What you are asked to do:
Look through the lines of the material and count those containing "breadcrumb". Give that count alone.

Supplied data:
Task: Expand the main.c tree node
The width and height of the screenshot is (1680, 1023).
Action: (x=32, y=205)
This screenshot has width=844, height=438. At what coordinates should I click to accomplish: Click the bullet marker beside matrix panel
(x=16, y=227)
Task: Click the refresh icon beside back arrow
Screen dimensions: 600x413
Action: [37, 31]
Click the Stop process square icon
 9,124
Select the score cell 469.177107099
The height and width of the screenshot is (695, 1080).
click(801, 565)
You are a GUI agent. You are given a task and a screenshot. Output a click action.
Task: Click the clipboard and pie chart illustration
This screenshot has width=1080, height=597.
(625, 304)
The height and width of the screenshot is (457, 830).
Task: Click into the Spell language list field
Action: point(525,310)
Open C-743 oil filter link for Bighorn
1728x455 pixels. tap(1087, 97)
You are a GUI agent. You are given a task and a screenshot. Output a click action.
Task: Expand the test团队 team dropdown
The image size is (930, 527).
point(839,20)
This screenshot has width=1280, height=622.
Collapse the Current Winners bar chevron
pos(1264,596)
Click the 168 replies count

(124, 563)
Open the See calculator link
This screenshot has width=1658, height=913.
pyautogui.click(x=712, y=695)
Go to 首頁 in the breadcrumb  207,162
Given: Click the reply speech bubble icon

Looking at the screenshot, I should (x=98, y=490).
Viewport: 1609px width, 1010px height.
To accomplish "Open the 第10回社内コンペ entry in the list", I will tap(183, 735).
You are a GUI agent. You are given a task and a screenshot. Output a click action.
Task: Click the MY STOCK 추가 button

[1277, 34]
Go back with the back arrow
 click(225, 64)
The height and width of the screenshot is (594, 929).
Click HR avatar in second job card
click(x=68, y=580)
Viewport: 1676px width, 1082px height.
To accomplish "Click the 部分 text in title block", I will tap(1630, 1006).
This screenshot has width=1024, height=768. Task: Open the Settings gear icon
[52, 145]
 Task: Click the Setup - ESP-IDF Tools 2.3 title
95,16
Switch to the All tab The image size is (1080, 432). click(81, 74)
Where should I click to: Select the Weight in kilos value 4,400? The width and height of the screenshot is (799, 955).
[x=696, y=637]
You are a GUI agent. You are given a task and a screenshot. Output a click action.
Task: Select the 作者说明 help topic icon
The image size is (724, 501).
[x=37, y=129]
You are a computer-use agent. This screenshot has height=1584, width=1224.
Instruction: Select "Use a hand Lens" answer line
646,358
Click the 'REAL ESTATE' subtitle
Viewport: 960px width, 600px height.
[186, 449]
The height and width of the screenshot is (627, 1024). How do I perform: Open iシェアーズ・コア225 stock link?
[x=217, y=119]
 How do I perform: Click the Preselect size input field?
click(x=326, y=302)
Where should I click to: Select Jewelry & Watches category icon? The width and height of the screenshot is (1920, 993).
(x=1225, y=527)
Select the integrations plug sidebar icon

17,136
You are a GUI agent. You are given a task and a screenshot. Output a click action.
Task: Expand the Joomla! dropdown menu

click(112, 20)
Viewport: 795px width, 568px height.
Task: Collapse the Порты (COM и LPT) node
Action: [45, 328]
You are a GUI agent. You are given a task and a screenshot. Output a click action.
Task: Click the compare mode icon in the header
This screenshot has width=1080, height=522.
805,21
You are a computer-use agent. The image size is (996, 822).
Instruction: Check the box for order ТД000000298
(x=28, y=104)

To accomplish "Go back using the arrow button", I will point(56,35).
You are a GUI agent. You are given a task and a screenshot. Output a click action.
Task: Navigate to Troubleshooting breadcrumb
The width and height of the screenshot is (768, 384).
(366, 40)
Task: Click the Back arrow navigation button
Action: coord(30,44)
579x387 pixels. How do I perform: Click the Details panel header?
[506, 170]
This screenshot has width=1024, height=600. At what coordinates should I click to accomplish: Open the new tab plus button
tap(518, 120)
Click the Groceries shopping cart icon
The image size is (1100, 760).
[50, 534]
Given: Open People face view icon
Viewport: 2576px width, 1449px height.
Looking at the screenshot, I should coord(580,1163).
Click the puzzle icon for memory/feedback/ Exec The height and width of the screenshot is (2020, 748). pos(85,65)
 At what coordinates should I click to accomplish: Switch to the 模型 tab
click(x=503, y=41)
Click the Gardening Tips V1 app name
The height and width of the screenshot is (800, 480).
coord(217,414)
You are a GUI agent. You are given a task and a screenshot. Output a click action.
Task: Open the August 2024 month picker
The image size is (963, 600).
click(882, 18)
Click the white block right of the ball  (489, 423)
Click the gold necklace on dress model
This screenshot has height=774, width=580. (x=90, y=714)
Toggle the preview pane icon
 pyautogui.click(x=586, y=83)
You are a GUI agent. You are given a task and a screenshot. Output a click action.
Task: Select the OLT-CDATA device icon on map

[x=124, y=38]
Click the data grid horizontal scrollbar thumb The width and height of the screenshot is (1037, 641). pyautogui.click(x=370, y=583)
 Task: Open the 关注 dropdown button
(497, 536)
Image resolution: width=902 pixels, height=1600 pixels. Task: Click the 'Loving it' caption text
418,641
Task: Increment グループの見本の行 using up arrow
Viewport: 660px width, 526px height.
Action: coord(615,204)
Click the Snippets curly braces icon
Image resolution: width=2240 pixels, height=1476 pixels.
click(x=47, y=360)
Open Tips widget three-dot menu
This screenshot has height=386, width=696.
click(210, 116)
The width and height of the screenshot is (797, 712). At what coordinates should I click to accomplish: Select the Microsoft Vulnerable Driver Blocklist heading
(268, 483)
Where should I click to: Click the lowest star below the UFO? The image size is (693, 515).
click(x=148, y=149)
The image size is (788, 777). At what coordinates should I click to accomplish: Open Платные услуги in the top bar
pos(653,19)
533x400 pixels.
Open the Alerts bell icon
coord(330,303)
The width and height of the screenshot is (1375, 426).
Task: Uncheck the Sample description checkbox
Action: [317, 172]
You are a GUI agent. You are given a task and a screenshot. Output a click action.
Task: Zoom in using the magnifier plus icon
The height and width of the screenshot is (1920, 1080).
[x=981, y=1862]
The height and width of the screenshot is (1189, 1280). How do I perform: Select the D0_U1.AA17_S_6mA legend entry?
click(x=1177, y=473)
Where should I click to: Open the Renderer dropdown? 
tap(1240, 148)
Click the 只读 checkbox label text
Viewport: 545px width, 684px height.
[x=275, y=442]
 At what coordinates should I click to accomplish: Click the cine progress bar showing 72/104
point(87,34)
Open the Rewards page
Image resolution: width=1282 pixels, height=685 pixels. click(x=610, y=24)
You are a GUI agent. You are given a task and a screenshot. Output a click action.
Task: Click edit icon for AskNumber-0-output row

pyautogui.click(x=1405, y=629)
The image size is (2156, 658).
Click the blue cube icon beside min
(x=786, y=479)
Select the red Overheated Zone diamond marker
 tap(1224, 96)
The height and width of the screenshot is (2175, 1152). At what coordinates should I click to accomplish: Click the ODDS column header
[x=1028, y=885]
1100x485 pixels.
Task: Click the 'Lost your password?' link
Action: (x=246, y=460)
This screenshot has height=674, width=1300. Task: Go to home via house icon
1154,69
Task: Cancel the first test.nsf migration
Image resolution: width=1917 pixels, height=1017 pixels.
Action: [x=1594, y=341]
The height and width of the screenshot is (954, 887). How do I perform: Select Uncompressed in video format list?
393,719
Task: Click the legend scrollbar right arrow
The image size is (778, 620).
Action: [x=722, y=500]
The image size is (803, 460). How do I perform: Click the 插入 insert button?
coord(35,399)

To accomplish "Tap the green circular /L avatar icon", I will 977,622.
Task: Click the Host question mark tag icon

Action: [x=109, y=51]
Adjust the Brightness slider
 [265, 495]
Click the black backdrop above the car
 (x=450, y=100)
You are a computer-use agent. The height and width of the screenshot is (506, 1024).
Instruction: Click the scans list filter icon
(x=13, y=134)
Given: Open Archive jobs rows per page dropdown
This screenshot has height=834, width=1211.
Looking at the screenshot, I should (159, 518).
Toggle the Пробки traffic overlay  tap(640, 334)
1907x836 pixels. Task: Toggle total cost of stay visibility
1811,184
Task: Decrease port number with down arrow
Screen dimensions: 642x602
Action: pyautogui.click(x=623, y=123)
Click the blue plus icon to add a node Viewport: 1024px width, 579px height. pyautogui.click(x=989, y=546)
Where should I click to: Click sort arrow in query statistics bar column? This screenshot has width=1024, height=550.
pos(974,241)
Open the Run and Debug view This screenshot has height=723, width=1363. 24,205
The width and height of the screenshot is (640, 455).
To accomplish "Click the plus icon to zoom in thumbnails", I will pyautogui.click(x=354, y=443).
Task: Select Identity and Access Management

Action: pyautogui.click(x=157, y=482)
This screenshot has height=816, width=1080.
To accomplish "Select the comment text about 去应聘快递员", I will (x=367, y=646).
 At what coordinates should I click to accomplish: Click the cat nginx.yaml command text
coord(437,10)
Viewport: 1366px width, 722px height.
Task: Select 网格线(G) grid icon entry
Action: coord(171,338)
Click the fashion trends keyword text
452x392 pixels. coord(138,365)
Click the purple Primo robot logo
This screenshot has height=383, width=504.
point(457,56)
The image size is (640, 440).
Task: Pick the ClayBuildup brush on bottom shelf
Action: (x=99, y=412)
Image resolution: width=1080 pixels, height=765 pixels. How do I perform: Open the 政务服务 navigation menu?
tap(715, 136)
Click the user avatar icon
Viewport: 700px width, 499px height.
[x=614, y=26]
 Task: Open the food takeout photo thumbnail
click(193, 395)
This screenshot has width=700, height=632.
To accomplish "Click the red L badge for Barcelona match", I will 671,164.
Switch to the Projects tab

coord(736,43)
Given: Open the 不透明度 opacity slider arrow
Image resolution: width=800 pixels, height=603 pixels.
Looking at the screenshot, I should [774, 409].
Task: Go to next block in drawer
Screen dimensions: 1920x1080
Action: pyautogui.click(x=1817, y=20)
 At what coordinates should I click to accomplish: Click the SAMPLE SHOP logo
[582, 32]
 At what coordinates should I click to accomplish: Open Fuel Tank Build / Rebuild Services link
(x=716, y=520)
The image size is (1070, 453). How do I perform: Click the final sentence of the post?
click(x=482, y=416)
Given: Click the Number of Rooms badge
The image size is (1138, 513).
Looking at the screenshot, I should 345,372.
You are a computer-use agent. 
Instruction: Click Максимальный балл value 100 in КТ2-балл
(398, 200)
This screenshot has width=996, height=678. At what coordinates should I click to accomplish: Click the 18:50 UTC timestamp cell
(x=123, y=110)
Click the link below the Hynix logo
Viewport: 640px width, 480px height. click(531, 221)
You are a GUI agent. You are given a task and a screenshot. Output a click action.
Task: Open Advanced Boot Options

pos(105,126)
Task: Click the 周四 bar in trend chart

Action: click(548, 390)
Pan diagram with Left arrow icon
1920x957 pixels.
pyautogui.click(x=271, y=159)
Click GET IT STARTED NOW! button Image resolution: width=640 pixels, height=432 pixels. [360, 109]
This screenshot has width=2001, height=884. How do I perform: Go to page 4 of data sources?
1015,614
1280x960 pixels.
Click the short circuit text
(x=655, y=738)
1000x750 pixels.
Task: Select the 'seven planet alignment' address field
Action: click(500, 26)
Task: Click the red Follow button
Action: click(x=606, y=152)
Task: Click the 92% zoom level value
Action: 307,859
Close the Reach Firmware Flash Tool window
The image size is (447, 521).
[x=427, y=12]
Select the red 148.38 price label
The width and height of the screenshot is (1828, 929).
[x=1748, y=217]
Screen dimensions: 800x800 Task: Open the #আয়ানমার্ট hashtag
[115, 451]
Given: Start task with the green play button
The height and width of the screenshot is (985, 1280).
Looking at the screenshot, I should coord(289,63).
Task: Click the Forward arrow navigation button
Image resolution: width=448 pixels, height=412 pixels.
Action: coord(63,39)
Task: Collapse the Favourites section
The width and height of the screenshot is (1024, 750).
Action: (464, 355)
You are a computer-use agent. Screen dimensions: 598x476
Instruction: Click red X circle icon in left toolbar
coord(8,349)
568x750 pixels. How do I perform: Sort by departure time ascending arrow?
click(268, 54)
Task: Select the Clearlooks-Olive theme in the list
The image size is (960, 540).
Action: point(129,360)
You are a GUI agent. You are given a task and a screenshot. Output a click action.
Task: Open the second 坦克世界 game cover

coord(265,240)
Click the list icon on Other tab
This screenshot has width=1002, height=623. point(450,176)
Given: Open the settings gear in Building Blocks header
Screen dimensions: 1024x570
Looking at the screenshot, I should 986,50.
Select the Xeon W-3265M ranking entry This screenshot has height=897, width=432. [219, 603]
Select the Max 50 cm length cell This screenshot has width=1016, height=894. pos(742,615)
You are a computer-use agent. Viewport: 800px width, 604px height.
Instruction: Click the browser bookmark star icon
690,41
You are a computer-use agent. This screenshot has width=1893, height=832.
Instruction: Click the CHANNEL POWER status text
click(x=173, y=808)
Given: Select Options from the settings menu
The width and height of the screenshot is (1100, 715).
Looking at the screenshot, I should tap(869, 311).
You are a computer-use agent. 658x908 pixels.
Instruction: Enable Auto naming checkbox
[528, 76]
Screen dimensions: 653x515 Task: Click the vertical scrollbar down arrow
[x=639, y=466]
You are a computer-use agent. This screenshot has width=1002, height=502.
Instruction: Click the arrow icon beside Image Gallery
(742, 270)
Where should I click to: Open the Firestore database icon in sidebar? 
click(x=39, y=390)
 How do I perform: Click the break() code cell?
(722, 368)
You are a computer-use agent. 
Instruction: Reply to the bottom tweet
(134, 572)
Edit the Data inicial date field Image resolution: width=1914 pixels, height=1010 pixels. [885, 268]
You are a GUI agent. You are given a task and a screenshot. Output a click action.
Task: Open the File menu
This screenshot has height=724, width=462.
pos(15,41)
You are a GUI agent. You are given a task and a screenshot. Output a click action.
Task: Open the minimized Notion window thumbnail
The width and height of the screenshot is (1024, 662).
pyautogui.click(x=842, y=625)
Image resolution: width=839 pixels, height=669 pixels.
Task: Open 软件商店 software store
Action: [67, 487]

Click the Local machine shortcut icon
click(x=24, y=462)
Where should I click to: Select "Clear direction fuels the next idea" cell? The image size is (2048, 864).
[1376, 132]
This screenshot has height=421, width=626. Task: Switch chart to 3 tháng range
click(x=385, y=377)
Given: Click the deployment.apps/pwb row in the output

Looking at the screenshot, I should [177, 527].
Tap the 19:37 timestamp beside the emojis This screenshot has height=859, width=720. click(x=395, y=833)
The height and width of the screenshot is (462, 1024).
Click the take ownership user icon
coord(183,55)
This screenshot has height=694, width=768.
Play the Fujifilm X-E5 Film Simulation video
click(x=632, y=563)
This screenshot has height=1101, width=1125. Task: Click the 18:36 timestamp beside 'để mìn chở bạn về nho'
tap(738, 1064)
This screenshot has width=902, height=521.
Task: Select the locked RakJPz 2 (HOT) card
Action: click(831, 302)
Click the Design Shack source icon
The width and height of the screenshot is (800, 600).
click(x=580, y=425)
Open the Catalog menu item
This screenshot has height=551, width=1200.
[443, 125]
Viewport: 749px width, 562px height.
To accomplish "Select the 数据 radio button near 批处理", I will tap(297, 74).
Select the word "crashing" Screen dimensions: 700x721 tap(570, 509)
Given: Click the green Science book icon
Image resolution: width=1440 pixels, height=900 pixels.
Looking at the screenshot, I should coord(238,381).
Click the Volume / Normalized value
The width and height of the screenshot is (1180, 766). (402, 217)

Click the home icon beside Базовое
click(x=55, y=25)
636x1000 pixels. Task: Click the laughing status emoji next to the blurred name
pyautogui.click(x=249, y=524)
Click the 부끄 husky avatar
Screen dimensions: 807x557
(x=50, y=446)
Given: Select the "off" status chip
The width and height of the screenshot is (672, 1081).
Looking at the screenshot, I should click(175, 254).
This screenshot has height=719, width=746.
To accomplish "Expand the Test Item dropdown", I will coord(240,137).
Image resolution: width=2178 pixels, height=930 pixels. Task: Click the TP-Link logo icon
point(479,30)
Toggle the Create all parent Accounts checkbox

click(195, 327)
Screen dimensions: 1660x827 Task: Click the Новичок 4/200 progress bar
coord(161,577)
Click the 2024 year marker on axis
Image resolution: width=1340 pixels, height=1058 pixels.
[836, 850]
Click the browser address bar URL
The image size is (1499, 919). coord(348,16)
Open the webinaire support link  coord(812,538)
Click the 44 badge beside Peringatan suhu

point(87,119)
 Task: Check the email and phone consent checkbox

Task result:
2